On accourut à la rescousse. Les gens arrachèrent le prisonnier à l’homme qui était tombé et l’allongèrent, face contre terre, sur les dalles près des statues. L’homme à moitié nu bondit, la bouche grande ouverte et montra les dents. Son rictus moqueur n’exprimait pas la colère, mais le triomphe railleur, l’ivresse de dominer un homme abattu.
Ghen Atal se détacha du mur, mais avant qu’il ait pu faire un second pas, l’homme à moitié nu tira de sa ceinture un poignard qu’il agita comme un harpon et plongea jusqu’au manche dans le dos du prisonnier. Les trois Terriens, se reprochant leurs tergiversations, coururent sur la place. Un rugissement triomphal sortit des centaines de gorges sauvages, mais la foule remarqua l’aspect inhabituel des voyageurs et se calma. Tivissa se pencha sur le prisonnier qui se tordait de douleur et examina le poignard. Il était recouvert de plaques d’acier souples, séparées de la lame, et ressemblait à une pomme de pin à longues écailles. On ne pouvait arracher une telle arme, sans arracher le reste avec. Tivissa prit une décision immédiate : calmant le blessé par hypnose, elle appuya sur son cou en deux points et l’homme cessa de vivre.

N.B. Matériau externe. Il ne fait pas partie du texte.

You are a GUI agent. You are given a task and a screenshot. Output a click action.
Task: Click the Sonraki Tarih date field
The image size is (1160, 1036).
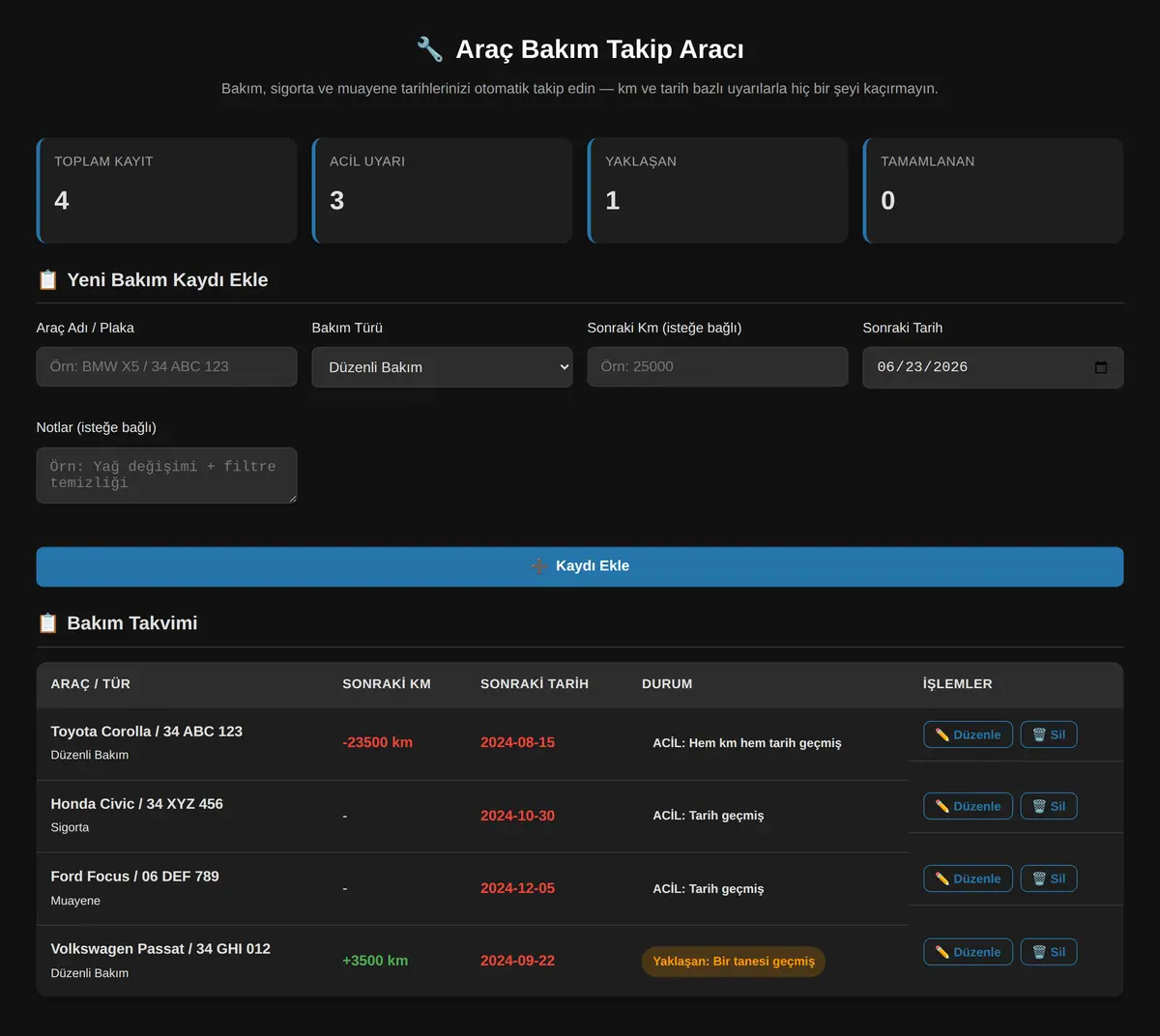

La femme, n’ayant pas la force de tenir sur ses jambes, rampa jusqu’aux Terriens, tendant vers eux une main implorante. Le meneur à moitié nu bondit vers elle, mais se mit à tournoyer soudain et sa tête heurta les dalles avec un bruit sourd. Tor Lik, qui l’avait frappé de l’onde de son pistolet à narcotique non chargé, se précipita vers la femme pour l’aider à se relever. Un lourd couteau lancé par quelqu’un s’enfonça entre les omoplates de la femme, la tuant net. Un second couteau frappa le scaphandre de Tor Lik et vola sur le côté, un troisième siffla près des joues de Tivissa. Ghen Atal, comptant comme toujours sur la technique, brancha la protection de son SVP auquel il avait, au préalable, ordonné de se rapprocher.
Sous les rugissements de la foule excitée et les cliquetis des couteaux se heurtant à une barrière invisible, les Terriens allèrent se cacher dans le passage du mur. Les assaillants ne comprirent pas tout de suite qu’ils avaient affaire à une force invincible. Ils battirent en retraite sur la place et tinrent conseil. En regardant autour d’eux, les voyageurs comprirent qu’ils se trouvaient dans un ancien parc, entouré de murs massifs. Les souches vermoulues et éparses, formaient des tas entre les colonnes de pierres ornées d’inscriptions, de dalles et de sculptures. C’était un cimetière de ces temps lointains où les gens étaient enterrés dans les villes près des temples célèbres. Le mur du cimetière n’aurait pu soutenir une attaque, c’est pourquoi Ghen Atal choisit d’installer le champ de protection dans un endroit proche de l’entrée. Il posta deux SVP aux coins « axiaux » d’un carré entouré de colonnes de céramique bleue, fixant ainsi de manière concrète les limites de la zone interdite aux assaillants. Après quelques assauts, ils acquerraient le réflexe qu’il était impossible de passer et on pourrait alors débrancher, de temps à autre, le champ. L’état des batteries inquiétait l’ingénieur de protection blindée. Ne s’attendant pas à une pareille aventure, ils avaient dépensé beaucoup trop d’énergie au cours de leur marche rapide…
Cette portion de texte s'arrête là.